Feb. 13, 2018 -- The next in a continuing series of tip sheets for parents, provided by Grades 4-6 math teacher Judith Walsh at Driver Middle School:
Did you know it’s normal for your teenager to push you away one minute and want you nearby the next? You are not going crazy and you are not alone!
Children travel through different stages of development as they grow. Here are the stages children go through and some behaviors that go along with them:
Toddlers/Preschoolers (2 – 5 years)
Time for active exploration of their environment.
Language development takes a major leap, and the ability to say “NO!” is strengthened.
A major challenge is developing what psychologists call emotional regulation. “Meltdowns” are common during this period.
While they instinctively seem to be able to say “NO,” toddlers also need help in learning how to accept “No” from others.
A child’s parent is in the position to be a coach providing just the right combination of encouragement, support and guidance.
Parents also need to serve as primary teacher for the mastery of basic learning skills and encourage active discussions and experimentation of new concepts and skills.
School Age Children (6 – 12 years)
Raising school age children can be awesome. Watching them try new activities, cheering them on at athletic events and applauding their accomplishments at recitals are usually some of the high points for most parents.
Achieving success often begins with frustration and sometimes learning to accept one’s weaknesses as well as celebrating and building on strengths.
School age children become gradually ready for more independence.
Learning to make good choices and exercise self-discipline does not come easily for many.
Parents need to impart a moral code that the child gradually begins to accept.
As children struggle with these important tasks, parents must be able to provide praise and encouragement for achievement.
Parents must also be able to allow them to sometimes experience the natural consequences for their behavior or provide logical consequences to help them learn from mistakes.
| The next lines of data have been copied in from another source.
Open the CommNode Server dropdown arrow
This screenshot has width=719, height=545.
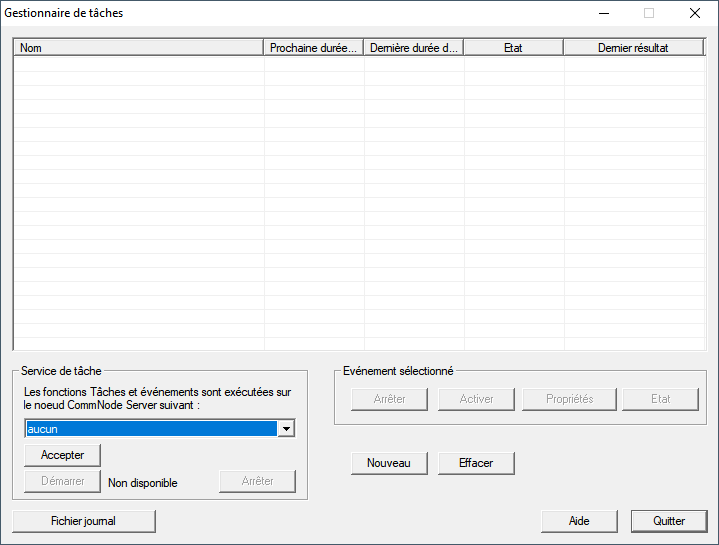pyautogui.click(x=286, y=429)
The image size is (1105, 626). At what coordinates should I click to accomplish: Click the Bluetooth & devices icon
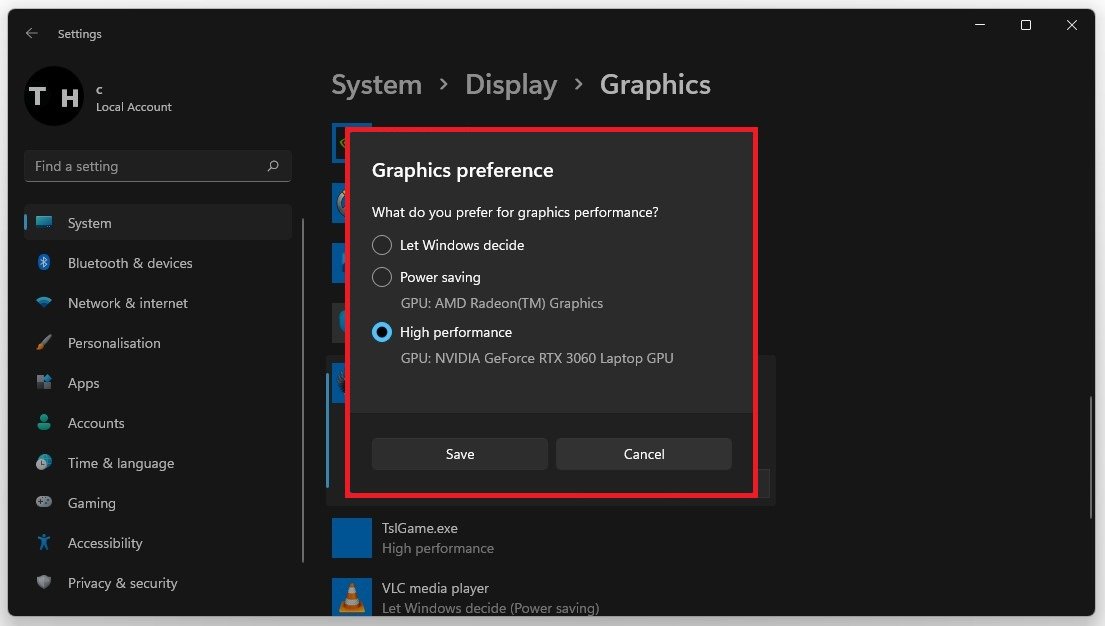tap(44, 263)
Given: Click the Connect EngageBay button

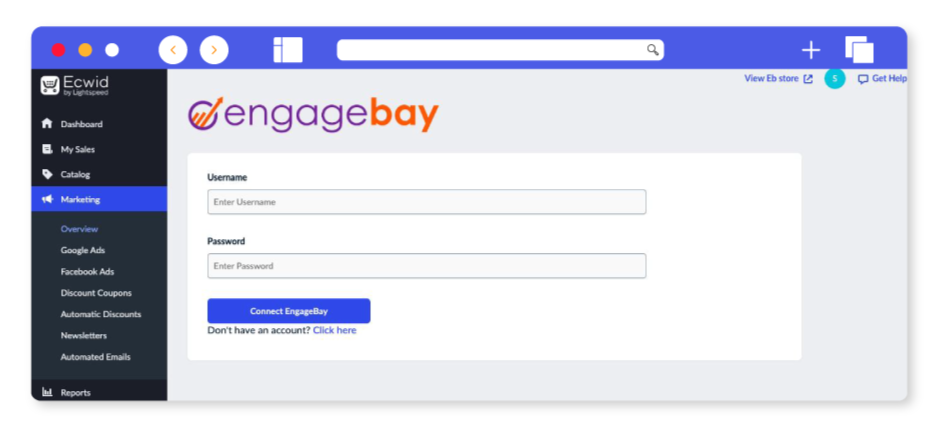Looking at the screenshot, I should coord(289,311).
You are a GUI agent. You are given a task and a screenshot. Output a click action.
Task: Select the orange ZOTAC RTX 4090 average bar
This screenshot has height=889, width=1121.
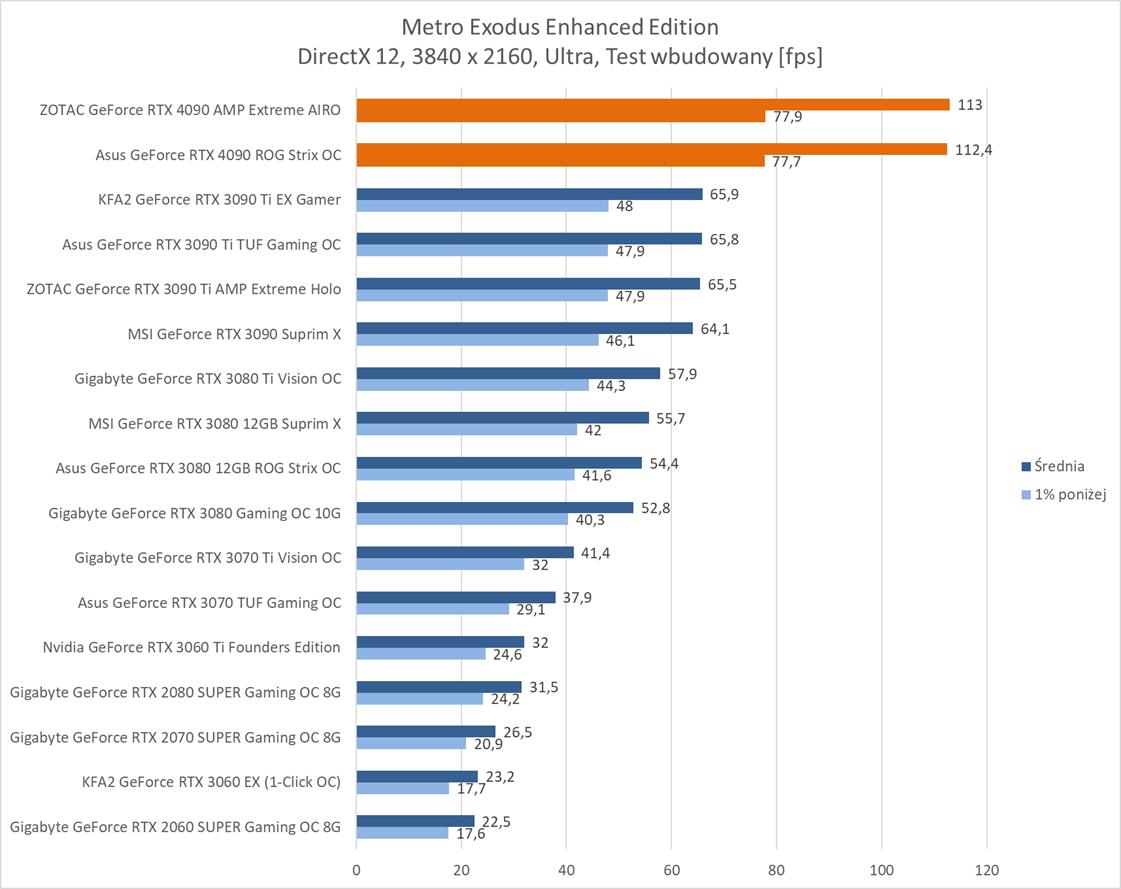click(652, 104)

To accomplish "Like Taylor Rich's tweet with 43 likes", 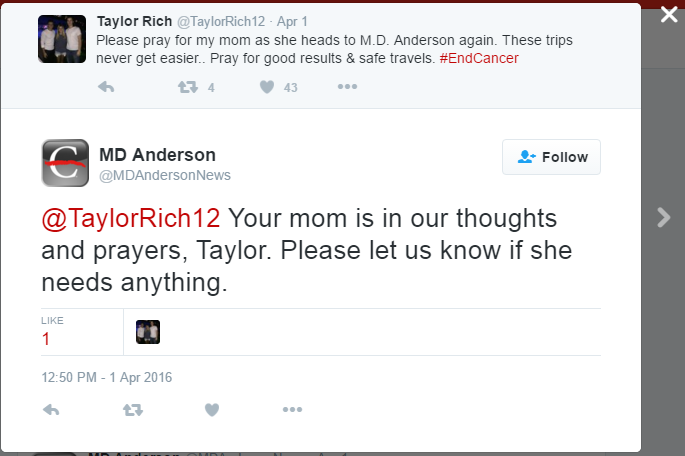I will click(267, 87).
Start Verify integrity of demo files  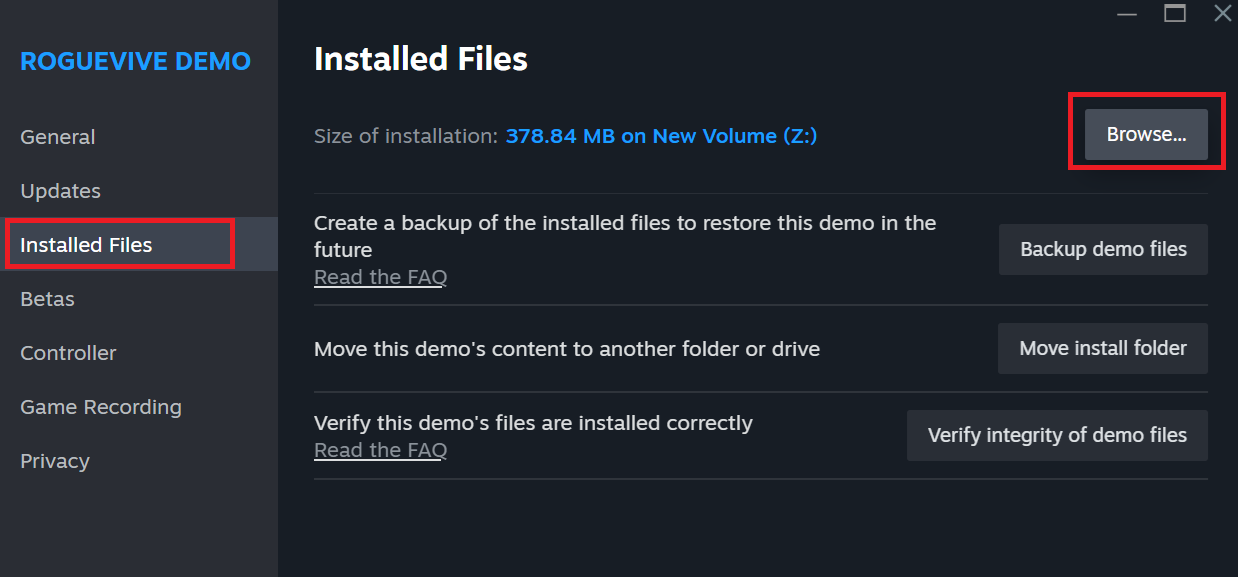tap(1057, 435)
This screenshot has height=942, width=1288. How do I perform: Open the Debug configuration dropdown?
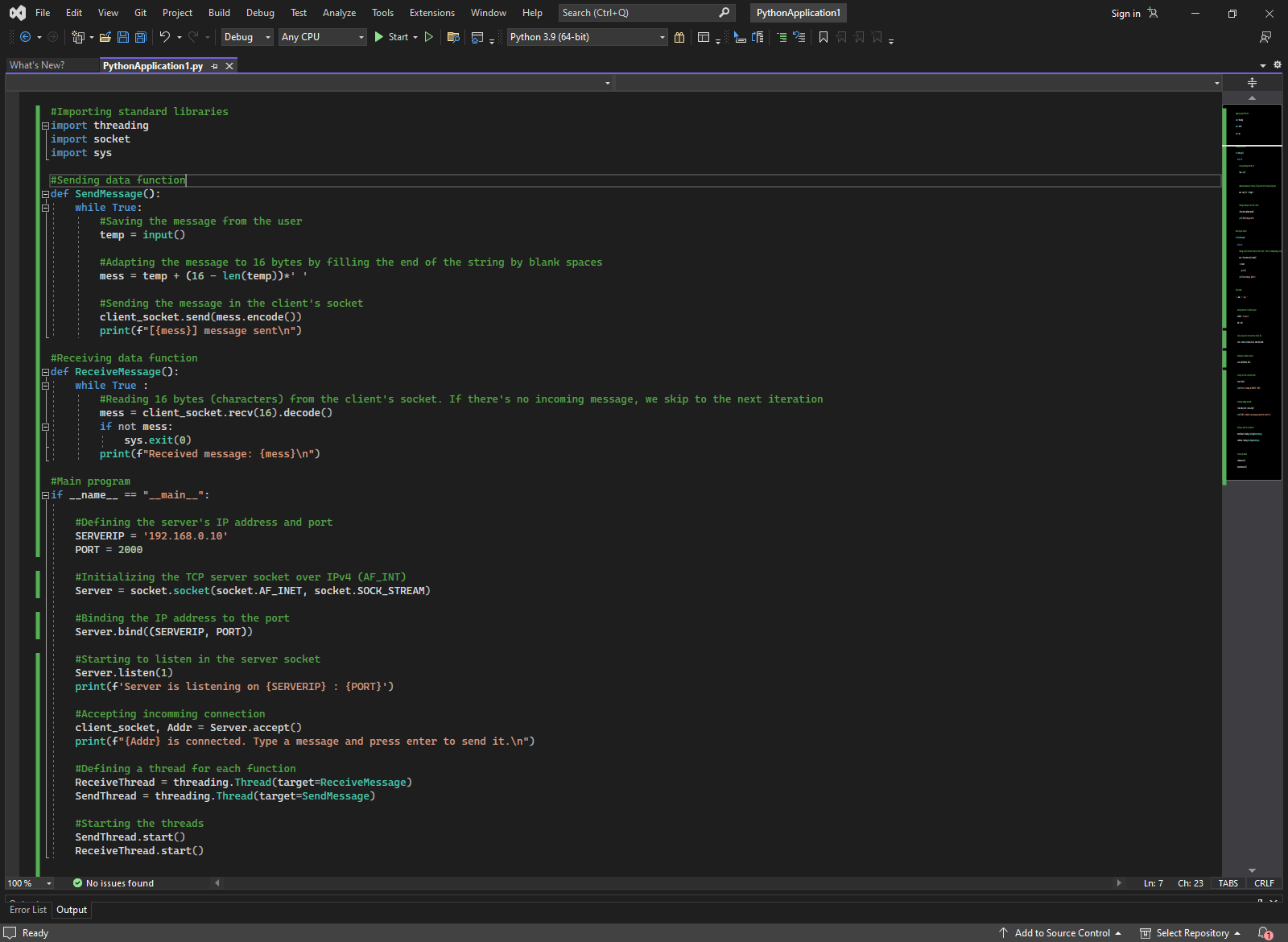pos(246,37)
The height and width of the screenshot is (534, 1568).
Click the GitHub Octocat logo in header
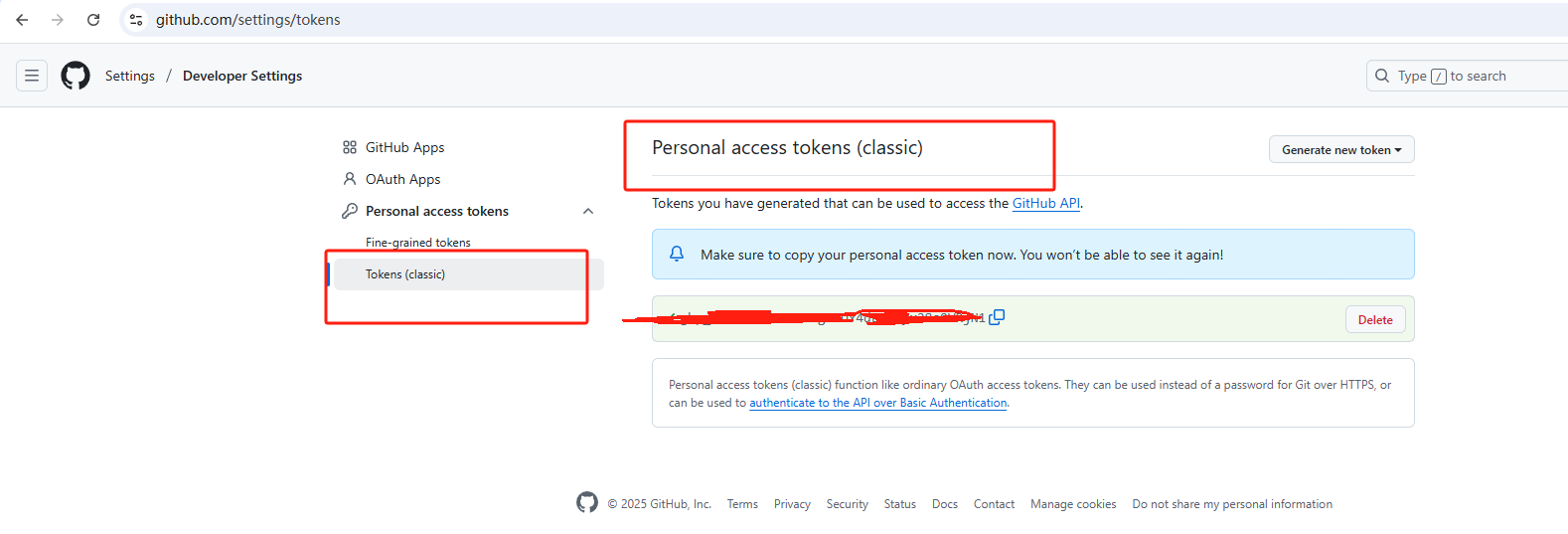[76, 76]
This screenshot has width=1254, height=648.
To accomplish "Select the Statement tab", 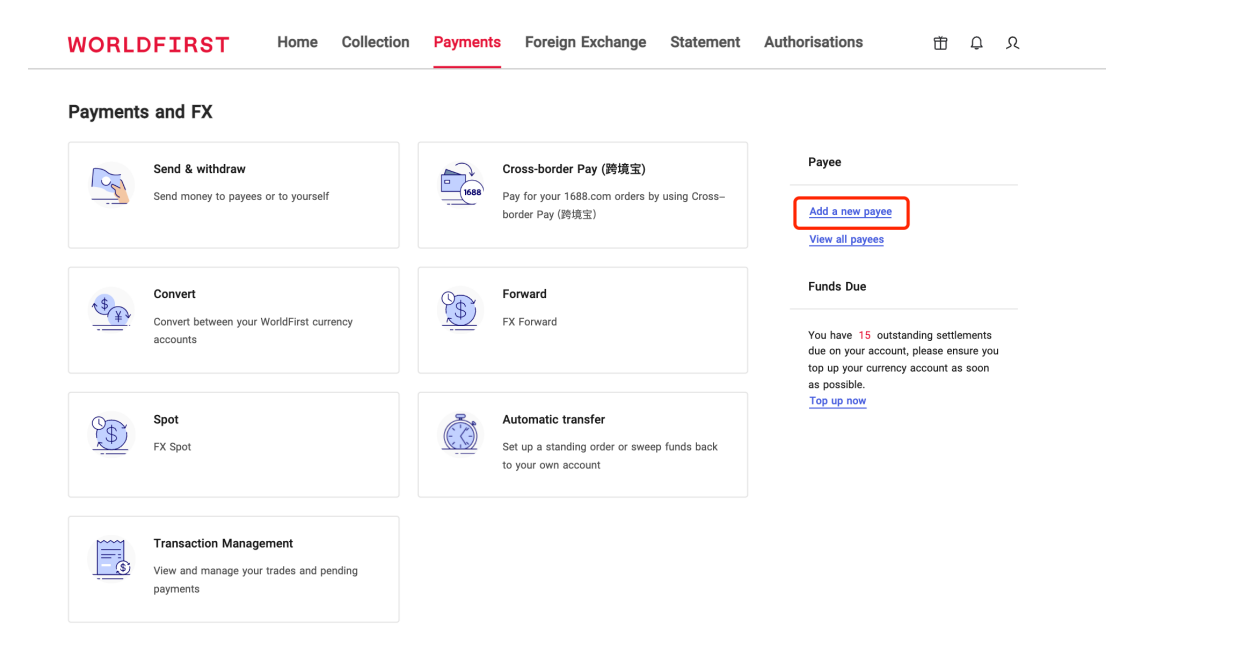I will tap(705, 42).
Adolescents/Teenagers (13 – 18 years)
There is no doubt that for most families, the teen years present a challenge for both parents and children.
It often occurs with scary body changes, bullying by peers and a new surge for independence. This leads to passive-aggressive behavior (“I’ll do it in a minute”), self-consciousness (“What are you staring at?”) and self-doubt (“I’m not good at anything”) and/or over-confidence (“Well, I thought I could do that”) and of course moodiness (“Leave me alone”).
High School is usually better for most. It is a time to really begin defining oneself and thinking about the future.
Skill development is accelerated to prepare for college or job training programs.
Talents are perfected.
Social skills are sharpened and relationships take on more of a serious nature.
Peer pressure is at its max,and in today’s teen society, there are more tempting sidetracks than ever.
Kids need their parents more than ever.
Research shows that a positive family environment including fun family activities, open parent-child communication and the encouragement to participate in positive extracurricular and community activities, teens are able to navigate these years with relative ease.